Carsten’s work has been acknowledged locally and internationally. In Mongolia, Uuganaa Gantumur, the local manager was recognized as “Woman of the Year” by the governor of her province in 2012, and for her work as a social entrepreneur in the field of education and community building. Convinced by the development of the existing Learning Centers, the Minister of Education now aims to build Learning Centers in all 21 provinces of Mongolia by 2014 and signed an agreement with Bookbridge in this respect. On an international level, Carsten has received several awards, most notably by the World Organization of the Scout Movement in both 2010 and 2012 for his innovative approach and achievements in community development. The success of Bookbridge has been recognized beyond the borders of Mongolia and Cambodia; currently, governments in fourteen additional countries have expressed their interest to partner with Bookbridge and implement Learning Centers.
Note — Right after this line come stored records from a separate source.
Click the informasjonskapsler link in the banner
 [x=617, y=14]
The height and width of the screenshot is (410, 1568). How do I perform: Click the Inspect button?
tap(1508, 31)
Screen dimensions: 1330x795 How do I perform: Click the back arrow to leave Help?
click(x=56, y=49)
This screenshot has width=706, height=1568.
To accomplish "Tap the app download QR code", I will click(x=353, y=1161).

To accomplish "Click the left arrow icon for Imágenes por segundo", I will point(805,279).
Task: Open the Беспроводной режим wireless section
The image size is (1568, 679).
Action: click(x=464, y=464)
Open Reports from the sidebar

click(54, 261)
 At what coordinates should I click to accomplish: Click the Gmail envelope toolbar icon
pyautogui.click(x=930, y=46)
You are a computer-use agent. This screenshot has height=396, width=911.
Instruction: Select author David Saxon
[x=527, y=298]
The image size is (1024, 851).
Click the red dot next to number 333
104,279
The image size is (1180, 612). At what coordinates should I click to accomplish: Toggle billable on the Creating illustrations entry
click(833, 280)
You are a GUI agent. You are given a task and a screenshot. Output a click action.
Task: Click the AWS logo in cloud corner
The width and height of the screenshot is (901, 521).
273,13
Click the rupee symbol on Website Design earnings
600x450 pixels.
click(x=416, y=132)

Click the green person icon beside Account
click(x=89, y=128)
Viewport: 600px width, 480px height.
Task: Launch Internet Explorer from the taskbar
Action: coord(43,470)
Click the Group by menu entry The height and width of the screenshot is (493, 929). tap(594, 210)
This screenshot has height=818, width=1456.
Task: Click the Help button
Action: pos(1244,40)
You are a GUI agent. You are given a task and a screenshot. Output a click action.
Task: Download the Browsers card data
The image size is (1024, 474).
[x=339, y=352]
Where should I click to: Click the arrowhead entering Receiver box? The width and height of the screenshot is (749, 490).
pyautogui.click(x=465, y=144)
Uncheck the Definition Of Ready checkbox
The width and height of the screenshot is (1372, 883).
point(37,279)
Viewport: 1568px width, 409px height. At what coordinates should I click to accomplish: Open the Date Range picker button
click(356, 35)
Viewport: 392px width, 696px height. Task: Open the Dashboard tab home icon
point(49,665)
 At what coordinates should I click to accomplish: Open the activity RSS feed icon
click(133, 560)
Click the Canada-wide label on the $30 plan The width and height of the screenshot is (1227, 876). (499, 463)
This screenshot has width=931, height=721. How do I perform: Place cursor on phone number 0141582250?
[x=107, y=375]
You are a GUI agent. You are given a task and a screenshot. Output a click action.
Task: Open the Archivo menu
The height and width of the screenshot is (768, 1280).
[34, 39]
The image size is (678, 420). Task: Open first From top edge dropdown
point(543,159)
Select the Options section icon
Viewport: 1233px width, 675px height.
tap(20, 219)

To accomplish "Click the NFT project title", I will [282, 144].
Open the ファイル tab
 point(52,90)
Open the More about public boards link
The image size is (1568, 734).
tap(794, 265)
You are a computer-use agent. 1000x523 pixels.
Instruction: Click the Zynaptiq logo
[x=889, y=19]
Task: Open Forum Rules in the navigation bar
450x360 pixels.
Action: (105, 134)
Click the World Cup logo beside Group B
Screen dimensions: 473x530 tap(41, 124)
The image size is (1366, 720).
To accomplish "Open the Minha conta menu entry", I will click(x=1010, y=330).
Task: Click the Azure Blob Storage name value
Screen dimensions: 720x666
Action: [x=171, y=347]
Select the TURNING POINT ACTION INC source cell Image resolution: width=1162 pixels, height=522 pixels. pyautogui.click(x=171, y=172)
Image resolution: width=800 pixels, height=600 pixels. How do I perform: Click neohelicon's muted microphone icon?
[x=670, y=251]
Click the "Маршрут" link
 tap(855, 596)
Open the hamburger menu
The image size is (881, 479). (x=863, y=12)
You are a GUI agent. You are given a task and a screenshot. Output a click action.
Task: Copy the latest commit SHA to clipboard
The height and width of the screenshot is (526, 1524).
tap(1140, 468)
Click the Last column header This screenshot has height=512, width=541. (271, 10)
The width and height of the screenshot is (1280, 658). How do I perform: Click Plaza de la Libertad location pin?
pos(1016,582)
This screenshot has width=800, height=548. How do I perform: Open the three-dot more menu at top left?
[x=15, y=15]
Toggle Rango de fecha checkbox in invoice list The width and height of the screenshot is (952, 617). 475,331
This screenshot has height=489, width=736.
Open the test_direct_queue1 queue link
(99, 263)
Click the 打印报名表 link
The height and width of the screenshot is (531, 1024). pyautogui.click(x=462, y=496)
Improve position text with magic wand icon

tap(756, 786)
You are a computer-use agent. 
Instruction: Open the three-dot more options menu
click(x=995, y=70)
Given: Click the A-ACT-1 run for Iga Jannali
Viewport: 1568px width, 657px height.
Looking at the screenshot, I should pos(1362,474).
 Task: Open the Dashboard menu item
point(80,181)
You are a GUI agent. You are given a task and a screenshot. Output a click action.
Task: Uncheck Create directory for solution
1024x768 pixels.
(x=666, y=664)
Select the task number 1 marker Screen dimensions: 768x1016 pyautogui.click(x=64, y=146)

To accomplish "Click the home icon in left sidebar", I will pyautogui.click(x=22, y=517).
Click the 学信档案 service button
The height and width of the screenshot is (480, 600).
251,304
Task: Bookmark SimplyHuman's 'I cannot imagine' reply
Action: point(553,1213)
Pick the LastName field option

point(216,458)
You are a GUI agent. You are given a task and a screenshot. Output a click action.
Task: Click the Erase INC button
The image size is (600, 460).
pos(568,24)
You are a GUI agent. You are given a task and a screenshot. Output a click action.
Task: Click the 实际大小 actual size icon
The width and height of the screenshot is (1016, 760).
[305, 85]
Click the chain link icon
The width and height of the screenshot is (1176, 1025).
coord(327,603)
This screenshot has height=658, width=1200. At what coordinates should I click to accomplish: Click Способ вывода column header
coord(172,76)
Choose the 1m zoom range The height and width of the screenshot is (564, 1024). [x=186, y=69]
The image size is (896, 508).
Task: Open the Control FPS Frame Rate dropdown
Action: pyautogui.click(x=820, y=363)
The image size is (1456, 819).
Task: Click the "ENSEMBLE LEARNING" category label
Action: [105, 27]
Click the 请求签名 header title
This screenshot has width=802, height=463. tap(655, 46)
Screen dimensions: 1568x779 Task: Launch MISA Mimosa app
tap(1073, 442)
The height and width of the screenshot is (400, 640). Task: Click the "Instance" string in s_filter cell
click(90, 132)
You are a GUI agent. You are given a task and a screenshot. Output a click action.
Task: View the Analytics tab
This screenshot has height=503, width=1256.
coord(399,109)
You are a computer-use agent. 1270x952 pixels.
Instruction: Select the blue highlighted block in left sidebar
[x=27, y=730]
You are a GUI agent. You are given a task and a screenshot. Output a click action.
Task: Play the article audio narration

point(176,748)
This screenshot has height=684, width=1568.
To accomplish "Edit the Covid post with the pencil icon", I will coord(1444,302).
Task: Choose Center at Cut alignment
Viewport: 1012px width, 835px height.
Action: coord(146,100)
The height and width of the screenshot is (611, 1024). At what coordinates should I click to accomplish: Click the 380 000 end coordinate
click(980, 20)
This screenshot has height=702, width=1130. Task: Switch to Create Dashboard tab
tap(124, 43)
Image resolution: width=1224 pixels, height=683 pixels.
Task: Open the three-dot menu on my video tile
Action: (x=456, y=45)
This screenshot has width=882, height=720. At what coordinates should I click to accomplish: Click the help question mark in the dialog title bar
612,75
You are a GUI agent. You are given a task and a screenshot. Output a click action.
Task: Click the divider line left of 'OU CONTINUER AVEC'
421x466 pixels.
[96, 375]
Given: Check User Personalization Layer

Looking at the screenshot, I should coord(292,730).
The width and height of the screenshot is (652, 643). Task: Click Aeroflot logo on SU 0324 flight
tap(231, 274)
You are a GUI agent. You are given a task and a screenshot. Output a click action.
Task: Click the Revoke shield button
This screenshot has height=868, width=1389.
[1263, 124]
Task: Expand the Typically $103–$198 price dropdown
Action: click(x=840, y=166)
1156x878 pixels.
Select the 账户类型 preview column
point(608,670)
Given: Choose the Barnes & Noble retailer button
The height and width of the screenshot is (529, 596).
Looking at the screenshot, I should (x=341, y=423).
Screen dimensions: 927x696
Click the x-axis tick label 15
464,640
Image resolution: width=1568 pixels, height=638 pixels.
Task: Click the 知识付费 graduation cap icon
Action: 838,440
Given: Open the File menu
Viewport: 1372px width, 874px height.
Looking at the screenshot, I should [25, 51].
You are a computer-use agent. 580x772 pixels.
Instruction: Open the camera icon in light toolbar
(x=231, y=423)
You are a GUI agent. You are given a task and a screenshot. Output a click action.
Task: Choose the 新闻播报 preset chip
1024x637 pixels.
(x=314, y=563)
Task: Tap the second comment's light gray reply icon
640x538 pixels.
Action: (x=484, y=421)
Carsten was born in Germany in 1981 and started his own business at 15, as a web-designer for small organizations. Within three years he managed a portfolio of 80 customers, which allowed him to hire two employees. After his studies he did an internship in Sri Lanka, where he discovered his ability and desire to build bridges across cultures. In 2006, Carsten founded his own consultancy company, Rübsaamen Management Consultants. After getting his PhD in Technology and Innovation Management, Carsten went on a Venture Road Trip with his friend, traveling through US and interviewing startups with the aim to screen different opportunities in order to launch an enterprise. Various opportunities to participate in for profit startups came, but Carsten felt a strong altruistic desire to do something meaningful and impact-driven.
The idea of Bookbridge was born during a Scout trip to Mongolia. From initially collecting a few books for a specific school, Carsten managed to create hype in southern Germany; he collected 13,000 books within three months. Driven by his vision to foster educational balance worldwide, Carsten used the momentum and developed his business model to set up Learning Centers in the Southern Hemisphere. Applying his ability to see opportunities, join forces and build bridges between people and organizations, Carsten improved Bookbridge’s model and transformed it into a sustainable organization.